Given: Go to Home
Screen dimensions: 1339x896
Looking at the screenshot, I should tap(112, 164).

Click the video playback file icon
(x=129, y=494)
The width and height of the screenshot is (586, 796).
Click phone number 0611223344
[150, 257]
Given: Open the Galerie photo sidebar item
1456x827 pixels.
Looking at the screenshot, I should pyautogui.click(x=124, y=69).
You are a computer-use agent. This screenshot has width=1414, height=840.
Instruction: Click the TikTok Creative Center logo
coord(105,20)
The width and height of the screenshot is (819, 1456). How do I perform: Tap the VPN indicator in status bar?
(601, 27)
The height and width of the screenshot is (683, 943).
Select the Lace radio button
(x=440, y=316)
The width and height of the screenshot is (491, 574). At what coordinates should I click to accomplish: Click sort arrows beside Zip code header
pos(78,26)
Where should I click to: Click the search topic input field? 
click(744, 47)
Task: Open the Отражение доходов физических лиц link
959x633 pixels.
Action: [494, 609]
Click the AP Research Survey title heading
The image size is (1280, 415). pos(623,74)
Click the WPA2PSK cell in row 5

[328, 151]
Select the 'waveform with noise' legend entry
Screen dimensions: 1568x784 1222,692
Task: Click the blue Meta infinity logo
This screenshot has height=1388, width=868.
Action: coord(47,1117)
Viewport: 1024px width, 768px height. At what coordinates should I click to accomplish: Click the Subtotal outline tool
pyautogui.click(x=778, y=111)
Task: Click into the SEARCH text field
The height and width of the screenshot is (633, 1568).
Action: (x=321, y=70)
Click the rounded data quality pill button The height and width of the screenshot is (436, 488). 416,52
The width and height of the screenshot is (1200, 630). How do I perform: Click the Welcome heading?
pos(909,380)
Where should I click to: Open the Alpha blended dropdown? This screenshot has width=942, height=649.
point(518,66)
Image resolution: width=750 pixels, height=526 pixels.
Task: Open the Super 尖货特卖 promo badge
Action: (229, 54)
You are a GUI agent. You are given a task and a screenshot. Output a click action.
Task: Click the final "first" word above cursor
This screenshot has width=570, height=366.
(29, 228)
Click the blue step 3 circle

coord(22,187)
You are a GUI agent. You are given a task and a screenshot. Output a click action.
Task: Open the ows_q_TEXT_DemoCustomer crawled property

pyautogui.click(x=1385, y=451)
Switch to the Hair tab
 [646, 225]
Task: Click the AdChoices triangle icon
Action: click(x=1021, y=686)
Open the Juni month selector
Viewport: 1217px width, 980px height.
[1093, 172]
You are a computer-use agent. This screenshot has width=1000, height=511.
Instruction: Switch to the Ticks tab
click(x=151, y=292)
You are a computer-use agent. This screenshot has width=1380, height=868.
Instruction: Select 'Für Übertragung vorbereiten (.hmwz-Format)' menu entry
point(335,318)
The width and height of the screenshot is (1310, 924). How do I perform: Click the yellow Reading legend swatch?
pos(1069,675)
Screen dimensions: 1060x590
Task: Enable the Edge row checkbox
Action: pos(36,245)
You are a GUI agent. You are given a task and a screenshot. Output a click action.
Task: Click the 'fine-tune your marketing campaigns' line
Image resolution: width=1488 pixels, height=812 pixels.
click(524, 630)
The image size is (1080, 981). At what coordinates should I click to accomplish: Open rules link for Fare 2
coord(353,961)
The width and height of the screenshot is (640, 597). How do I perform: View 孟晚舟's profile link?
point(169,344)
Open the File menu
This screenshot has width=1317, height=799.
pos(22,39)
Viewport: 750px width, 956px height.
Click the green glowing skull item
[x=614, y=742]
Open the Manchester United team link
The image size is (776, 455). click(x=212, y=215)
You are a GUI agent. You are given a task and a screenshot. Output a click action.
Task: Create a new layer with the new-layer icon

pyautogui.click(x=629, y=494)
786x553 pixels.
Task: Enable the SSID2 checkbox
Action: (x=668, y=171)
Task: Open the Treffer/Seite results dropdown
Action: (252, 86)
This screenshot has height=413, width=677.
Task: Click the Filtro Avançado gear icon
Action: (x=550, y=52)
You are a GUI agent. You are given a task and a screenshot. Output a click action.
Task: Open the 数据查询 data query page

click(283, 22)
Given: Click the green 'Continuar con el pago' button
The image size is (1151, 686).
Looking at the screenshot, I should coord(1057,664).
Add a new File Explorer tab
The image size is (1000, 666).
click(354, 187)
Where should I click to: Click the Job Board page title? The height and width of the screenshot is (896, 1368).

§

**EXERCISE DETAILS:** When you come to the line containing "has width=1414, height=840.", give it and stop; before that, repeat each line of the material exactly from the first one.

**OUTPUT BELOW:**
Given: Go to Home
Screen dimensions: 1339x896
Looking at the screenshot, I should tap(112, 164).

Click the video playback file icon
(x=129, y=494)
The width and height of the screenshot is (586, 796).
Click phone number 0611223344
[150, 257]
Given: Open the Galerie photo sidebar item
1456x827 pixels.
Looking at the screenshot, I should pyautogui.click(x=124, y=69).
You are a computer-use agent. This screenshot has width=1414, height=840.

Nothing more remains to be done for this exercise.